My friends who sat at the pharmaceutical manufacturing tables, went from people that family members always went to for questions for years, to people their own friends would claim are putting trackers in their tables now.



My nurse and doctor friends went from a table of trusted physicians whom their family and friends trusted with their lives, to being accused of falsifying documents to make profits. Going from a hero working 200 hours a week, to making up diagnosis to make the numbers high.
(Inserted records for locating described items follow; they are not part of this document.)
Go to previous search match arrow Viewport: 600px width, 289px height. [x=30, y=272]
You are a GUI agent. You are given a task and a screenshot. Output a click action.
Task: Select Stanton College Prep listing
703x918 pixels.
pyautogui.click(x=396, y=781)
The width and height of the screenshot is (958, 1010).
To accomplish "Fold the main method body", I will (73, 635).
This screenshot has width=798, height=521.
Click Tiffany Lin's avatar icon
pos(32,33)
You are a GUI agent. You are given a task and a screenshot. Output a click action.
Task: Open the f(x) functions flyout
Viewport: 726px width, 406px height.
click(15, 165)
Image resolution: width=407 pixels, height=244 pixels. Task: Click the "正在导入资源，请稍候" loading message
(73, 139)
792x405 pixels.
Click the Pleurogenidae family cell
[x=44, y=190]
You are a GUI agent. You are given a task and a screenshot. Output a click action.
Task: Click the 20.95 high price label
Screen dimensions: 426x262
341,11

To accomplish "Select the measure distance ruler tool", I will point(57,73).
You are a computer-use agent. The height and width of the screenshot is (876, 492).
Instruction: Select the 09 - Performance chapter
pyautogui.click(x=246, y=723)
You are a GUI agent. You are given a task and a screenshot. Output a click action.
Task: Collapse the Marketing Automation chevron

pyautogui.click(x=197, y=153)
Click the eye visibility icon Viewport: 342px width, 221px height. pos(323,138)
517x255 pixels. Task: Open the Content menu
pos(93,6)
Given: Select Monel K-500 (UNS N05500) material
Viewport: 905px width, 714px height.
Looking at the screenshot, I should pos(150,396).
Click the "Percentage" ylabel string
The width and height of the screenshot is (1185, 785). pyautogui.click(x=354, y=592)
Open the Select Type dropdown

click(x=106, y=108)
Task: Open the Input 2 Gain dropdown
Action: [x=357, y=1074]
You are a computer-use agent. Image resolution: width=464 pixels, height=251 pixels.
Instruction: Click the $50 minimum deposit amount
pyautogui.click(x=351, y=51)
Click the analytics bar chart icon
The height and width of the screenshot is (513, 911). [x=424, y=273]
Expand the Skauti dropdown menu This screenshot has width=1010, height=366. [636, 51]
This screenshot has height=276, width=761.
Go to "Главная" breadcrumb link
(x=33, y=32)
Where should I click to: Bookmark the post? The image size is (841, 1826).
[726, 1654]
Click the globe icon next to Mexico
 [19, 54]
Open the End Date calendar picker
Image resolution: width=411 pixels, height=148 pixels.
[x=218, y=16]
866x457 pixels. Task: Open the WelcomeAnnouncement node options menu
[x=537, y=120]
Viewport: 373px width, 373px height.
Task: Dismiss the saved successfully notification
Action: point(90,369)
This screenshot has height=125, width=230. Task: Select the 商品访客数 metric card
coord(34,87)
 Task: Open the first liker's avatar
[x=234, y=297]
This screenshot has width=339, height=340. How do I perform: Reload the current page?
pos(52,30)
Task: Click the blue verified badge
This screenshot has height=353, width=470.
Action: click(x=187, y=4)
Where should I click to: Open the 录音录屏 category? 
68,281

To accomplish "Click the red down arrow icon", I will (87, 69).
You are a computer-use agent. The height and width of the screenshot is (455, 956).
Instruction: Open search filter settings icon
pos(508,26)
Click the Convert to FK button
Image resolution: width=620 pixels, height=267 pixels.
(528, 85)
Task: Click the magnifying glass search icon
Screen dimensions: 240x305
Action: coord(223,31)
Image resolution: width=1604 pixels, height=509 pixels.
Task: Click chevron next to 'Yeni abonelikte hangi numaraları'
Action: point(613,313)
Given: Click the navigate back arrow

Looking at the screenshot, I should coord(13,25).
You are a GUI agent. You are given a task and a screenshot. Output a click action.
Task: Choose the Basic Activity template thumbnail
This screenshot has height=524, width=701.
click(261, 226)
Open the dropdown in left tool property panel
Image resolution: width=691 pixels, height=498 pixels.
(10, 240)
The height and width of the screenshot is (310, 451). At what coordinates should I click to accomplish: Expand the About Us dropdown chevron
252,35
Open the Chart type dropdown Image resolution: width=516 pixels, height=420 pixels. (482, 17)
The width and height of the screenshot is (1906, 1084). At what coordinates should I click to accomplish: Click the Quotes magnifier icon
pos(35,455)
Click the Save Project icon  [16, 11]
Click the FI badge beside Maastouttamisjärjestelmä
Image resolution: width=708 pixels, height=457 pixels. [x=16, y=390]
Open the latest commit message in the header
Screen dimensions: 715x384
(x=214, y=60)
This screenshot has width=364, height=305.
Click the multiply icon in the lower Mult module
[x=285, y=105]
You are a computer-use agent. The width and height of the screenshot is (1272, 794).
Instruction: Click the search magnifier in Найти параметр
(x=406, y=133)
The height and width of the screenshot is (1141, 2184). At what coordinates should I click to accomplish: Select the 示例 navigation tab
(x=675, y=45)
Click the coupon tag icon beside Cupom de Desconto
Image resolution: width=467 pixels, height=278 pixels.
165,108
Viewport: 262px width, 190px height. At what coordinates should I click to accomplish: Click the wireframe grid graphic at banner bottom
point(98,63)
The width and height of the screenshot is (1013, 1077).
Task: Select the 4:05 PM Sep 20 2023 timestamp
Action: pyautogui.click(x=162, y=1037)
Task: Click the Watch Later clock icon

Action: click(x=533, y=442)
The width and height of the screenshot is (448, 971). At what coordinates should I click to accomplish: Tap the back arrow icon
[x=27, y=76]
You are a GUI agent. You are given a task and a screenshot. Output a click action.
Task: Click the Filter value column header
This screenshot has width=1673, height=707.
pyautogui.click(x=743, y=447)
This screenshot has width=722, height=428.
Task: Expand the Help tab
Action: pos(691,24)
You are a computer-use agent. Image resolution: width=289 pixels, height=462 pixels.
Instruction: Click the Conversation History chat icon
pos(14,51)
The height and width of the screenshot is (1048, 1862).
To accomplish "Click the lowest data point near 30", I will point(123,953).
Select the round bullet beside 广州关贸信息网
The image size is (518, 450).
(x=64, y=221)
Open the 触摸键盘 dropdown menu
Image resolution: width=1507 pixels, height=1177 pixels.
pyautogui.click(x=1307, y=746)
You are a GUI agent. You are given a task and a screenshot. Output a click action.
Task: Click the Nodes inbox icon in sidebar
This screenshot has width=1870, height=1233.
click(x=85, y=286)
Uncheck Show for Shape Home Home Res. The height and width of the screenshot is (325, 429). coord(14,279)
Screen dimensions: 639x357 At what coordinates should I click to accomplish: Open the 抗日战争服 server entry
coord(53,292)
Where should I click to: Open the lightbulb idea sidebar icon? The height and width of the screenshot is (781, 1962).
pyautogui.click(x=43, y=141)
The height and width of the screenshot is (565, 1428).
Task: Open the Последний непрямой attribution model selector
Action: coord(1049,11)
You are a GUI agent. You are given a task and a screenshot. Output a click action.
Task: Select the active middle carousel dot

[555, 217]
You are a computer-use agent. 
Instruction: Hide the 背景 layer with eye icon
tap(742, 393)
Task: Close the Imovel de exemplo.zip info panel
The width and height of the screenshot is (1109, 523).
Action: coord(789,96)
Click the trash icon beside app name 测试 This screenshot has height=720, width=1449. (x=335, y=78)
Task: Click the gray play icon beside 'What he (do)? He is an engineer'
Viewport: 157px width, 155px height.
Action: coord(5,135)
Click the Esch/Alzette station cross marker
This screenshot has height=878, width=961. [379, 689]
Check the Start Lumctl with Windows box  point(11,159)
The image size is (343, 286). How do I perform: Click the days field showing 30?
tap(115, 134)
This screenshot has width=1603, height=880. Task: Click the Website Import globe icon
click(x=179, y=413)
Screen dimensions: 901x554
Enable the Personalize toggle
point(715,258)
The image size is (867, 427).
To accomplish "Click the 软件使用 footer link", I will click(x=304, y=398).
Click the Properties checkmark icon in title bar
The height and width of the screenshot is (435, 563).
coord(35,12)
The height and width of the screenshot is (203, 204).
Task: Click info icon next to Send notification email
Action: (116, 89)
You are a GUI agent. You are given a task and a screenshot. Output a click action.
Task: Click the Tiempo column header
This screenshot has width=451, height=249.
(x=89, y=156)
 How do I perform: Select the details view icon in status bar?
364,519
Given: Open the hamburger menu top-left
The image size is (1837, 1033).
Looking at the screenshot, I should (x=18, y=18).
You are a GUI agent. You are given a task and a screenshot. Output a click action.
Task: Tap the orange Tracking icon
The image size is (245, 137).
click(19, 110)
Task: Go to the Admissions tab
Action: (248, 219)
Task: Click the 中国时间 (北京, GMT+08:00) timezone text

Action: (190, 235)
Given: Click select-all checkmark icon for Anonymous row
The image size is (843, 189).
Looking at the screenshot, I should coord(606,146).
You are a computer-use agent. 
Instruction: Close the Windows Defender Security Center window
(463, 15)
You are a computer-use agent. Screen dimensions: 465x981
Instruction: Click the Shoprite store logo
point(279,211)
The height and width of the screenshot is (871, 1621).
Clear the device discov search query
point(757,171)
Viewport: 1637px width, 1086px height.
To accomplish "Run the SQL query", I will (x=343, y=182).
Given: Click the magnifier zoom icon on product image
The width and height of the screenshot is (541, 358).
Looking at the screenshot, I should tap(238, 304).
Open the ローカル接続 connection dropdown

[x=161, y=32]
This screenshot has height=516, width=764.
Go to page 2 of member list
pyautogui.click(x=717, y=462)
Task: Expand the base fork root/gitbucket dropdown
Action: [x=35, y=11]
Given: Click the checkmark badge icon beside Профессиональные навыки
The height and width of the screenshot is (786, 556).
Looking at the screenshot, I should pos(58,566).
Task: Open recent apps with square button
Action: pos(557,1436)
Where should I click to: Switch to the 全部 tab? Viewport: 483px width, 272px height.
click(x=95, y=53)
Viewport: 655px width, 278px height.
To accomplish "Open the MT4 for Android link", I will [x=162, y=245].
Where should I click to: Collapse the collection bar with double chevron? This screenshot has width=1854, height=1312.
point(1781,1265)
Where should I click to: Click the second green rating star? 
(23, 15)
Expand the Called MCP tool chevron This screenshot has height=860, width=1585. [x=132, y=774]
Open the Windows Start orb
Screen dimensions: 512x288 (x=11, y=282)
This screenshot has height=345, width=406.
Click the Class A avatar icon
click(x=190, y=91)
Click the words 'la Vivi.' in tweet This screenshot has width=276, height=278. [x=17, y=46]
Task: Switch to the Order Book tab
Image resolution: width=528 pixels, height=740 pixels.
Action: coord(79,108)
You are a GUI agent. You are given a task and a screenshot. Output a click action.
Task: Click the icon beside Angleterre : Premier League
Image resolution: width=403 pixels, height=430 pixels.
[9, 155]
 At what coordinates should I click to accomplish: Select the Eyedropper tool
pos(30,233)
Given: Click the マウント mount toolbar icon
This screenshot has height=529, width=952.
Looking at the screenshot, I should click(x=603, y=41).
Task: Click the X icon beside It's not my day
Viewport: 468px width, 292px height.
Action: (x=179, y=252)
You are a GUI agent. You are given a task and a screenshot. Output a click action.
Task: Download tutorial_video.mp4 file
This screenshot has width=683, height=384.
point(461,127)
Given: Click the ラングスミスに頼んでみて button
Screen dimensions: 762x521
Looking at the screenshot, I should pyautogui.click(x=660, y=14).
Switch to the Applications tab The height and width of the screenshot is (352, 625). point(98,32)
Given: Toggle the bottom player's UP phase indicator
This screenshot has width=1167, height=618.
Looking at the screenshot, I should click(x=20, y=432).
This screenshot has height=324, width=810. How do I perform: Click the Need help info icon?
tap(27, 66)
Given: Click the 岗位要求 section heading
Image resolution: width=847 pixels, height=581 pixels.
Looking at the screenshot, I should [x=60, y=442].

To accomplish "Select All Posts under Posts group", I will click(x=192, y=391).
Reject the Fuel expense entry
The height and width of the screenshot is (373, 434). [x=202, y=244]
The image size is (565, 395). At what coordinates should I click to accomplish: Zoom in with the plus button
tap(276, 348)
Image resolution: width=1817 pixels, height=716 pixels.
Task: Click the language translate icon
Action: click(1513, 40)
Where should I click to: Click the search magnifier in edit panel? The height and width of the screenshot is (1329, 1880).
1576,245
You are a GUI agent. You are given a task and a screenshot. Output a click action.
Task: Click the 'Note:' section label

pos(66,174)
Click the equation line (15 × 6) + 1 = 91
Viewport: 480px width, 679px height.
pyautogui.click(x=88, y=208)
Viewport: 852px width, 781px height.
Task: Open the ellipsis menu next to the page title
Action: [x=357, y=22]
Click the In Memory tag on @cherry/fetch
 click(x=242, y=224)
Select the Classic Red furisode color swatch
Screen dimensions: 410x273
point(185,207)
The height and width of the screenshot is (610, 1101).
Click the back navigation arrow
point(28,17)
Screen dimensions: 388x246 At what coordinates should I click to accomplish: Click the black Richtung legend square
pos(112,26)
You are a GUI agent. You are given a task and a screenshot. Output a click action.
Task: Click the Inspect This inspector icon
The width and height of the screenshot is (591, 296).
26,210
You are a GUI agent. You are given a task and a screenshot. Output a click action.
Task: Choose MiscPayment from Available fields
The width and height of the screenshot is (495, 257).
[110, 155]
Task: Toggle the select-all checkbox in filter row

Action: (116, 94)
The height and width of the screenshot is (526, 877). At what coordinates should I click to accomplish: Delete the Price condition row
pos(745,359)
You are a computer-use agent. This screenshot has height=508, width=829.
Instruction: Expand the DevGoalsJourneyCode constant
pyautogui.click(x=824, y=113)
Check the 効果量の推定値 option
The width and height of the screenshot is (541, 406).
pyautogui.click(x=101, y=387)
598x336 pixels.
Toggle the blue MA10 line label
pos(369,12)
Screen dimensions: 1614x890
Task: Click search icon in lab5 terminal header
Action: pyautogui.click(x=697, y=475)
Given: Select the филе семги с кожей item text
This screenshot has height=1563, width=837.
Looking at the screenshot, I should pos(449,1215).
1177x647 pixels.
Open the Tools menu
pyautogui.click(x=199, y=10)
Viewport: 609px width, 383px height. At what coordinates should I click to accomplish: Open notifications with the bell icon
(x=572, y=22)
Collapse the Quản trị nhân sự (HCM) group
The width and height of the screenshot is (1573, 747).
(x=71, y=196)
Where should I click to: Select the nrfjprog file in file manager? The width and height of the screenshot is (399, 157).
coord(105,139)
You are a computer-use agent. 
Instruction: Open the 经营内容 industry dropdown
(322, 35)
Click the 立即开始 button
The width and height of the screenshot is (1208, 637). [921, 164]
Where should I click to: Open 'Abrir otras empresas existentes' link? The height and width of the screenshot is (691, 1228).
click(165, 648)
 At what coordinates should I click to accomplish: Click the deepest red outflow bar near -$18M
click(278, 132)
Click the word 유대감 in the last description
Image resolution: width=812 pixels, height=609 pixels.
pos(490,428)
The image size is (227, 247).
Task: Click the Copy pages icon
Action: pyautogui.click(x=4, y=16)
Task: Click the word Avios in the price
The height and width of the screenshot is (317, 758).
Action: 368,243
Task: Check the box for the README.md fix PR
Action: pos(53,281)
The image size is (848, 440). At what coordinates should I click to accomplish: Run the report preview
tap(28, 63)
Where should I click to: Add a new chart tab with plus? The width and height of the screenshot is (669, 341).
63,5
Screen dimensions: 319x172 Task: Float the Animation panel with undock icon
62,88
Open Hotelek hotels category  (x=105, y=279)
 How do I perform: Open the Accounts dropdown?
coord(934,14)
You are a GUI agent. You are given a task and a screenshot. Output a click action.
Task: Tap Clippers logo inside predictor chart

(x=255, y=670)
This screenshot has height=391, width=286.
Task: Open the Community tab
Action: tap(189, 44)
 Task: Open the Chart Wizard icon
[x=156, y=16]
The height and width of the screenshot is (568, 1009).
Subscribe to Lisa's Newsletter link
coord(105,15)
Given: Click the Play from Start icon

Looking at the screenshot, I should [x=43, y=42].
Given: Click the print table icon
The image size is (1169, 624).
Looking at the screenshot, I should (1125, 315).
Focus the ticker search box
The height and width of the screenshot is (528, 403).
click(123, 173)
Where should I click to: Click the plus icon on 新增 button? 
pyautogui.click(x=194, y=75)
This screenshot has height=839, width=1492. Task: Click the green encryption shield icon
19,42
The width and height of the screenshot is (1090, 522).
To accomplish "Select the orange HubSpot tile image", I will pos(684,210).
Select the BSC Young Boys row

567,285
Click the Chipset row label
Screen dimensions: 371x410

Maya Express as they have done so many times before, took a moment of unity and created strife, anger and more reasons to fight and argue and cover the windows from our spiritual path with dirt and grime. They took people who I knew and were respected for their expertise for decades, and in months reduced them to fake villains.



Saved By Faith?
When writing this piece, I understand now what they meant when they said finding Bhakti saved me during the pandemic. Because instead of getting in arguments with those people, as much,
I dove deeper into my spiritual path. Each time I would spiral, I would go back to the new spiritual path and hyper-focus on it. Rooted in a daily Gratitude practice and a new sense of friendship with many people around the world. I forged ahead learning more and more as I could.
It’s crazy when any of us try to quantify the time frame during the Path of Lockdown. Studies are being done on how it changed our view of time forever. At least in this lifetime.
As far as I know, my “normal” never was anything compared to what it was prior to the Path of Lockdown. I do know one thing. There are many pets in this world who would prefer we went back to that world again.

One thing was for sure, I always considered myself an Introvert, and yet I was ready to travel in person through the Path of Association.